Luisinho – Foi a melhor exibição do extremo português na presente temporada. Constantemente a mostrar-se ao jogo, foram dos pés dele que surgiram as melhores oportunidades para o Académico marcar. Aliou a velocidade e a técnica, que o levaram, em tempos, aos relvados da Primeira Liga, a uma excelente capacidade de passe para assinar uma grande exibição.

O FORA DE JOGO

Fonte: CD Nacional

Momento ofensivo do CD Nacional – Apesar da segunda parte ter sido francamente melhor do que a primeira, o facto de apenas terem registado um “tiro” na etapa inicial do jogo é fator de preocupação. Mesmo quando detiveram o ascendente na partida, nunca foram capazes de demonstrar o critério necessário em tais situações, fator a melhorar se querem atacar a subida de divisão.

 

ANÁLISE TÁTICA – ACADÉMICO DE VISEU FC

Dispostos em 4-4-2 na ficha de jogo, o Académico alinhava assim no momento defensivo, mas o desdobramento ofensivo em 4-3-3 era o que causava calafrios à linha recuada dos madeirenses. Com Luisinho muito interventivo, pela direita, e Latyr Fall a juntar-se várias vezes a João Mário na zona de finalização, os beirões foram ameaçando constantemente as redes de Daniel Guimarães no primeiro tempo, mas na segunda metade o rendimento caiu um pouco, o que acabou por tornar o jogo indeciso até final.

 

11 INICIAL E PONTUAÇÕES

Ricardo Janota (6)

Yang (7)

Steven Pereira (6)

Mathaus (6)

Jorge Miguel (6)

João Oliveira (5)

Kelvin Medina (6)

Latyr Fall (6)

Luisinho (7)

Jean Patric (6)

João Mário (6)

SUBS UTILIZADOS

Bruninho (6)

Anthony Carter (5)

Fernando Ferreira (-)

 

ANÁLISE TÁTICA – CD NACIONAL

Sempre fiéis ao clássico 4-4-2, não foram capazes de assustar os beirões na primeira parte, tendo revelado muitas debilidades no processo ofensivo. Na segunda etapa conseguiram partir o jogo, mas foi insuficiente para chegar a um bom resultado. Um “gigante” Daniel Guimarães, entre os postes, foi a figura maior de uma equipa que terá certamente de melhorar o nível exibicional para alcançar a subida nesta tão competitiva LigaPro.

 

11 INICIAL E PONTUAÇÕES

Daniel Guimarães (7)

Kalindi (6)

Rui Correia (6)

Leonel Mosevich (6)

Witi (6)

João Camacho (5)

Nuno Borges (6)

Rúben Micael (6)

Vítor Gonçalves (6)

Brayan Riascos (5)

Bryan Rochez (5)

SUBS UTILIZADOS

Kenji Gorré (6)

Jota (5)

CONFERÊNCIA BnR

CD Nacional

Bola na Rede (BnR): Após a perda de pontos aqui, e sabendo que o Farense também perdeu pontos, este empate deixa a equipa frustrada ou, por outro lado, serve de “gasolina” para alimentar a vontade de voltar às vitórias?

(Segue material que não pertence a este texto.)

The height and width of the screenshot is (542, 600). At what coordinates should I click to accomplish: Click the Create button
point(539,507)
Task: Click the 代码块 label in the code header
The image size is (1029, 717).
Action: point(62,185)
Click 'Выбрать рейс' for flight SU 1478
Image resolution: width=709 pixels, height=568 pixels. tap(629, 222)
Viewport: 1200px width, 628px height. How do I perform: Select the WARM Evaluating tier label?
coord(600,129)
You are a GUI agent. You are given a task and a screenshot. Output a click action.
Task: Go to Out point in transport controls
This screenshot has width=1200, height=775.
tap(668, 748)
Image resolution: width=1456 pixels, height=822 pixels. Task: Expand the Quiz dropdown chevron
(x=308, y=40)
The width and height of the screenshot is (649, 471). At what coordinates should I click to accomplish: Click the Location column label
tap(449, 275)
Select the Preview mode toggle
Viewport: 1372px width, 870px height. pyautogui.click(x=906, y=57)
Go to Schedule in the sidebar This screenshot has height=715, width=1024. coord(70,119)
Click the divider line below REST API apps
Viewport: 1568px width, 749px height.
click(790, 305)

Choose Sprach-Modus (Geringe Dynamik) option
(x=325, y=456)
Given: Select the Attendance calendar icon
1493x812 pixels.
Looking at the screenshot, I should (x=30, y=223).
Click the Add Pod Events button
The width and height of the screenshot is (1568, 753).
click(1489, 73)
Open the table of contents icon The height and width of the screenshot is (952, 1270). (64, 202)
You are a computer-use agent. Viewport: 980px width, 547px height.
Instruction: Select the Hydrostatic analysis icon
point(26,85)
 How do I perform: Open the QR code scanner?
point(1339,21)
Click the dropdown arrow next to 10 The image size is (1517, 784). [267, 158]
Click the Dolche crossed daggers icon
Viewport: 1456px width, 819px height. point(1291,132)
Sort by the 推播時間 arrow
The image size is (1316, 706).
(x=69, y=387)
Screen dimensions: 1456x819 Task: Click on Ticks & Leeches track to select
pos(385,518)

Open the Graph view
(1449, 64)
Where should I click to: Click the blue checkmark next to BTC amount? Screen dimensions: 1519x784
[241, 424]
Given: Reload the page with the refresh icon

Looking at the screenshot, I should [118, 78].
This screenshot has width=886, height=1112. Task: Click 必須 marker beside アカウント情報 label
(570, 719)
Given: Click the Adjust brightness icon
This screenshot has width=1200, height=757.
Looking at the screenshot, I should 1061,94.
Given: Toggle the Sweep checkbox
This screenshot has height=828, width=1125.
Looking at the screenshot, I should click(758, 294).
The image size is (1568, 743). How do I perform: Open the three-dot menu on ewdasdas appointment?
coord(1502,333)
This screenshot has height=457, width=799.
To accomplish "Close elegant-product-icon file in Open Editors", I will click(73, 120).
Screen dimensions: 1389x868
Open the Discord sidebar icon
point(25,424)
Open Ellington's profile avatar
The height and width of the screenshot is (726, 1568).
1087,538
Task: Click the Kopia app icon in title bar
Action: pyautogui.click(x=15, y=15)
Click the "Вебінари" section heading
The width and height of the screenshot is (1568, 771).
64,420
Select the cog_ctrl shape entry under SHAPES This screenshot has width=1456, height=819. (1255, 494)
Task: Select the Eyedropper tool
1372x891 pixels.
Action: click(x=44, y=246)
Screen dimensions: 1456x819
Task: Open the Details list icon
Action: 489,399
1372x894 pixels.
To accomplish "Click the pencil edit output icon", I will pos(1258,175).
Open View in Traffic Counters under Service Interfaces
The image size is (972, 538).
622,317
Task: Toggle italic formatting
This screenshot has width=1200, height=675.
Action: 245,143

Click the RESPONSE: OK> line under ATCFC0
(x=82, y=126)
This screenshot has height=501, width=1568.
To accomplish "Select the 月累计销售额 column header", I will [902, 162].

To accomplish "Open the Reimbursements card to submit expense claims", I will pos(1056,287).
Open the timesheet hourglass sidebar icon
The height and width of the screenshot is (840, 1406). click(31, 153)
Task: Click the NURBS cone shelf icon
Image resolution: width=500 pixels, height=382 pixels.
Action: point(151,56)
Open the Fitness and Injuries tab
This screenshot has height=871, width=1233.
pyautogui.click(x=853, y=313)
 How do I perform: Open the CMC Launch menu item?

Luís Freire: Quem disputa a Segunda Liga sabe que é um campeonato difícil, não é por termos perdido alguns pontos que vai estar tudo mal. Vamos trabalhar durante a semana com o intuito de, no próximo fim de semana, vencermos junto dos nossos adeptos.

 

Académico Viseu FC

BnR: O Académico venceu o SC Farense e empatou com CD Mafra e CD Nacional. Pode dizer-se que é um “tomba-gigantes” desta Segunda Liga?

Rui Borges: Não há “tomba-gigantes”. Temo-nos dado bem com as equipas mais fortes, mas não tão bem com aquelas menos fortes. Este último aspeto é o que temos de melhorar, pois é nesses jogos que se veem os verdadeiros campeões. O principal é os jogadores acreditarem no projeto e continuarem a melhorar.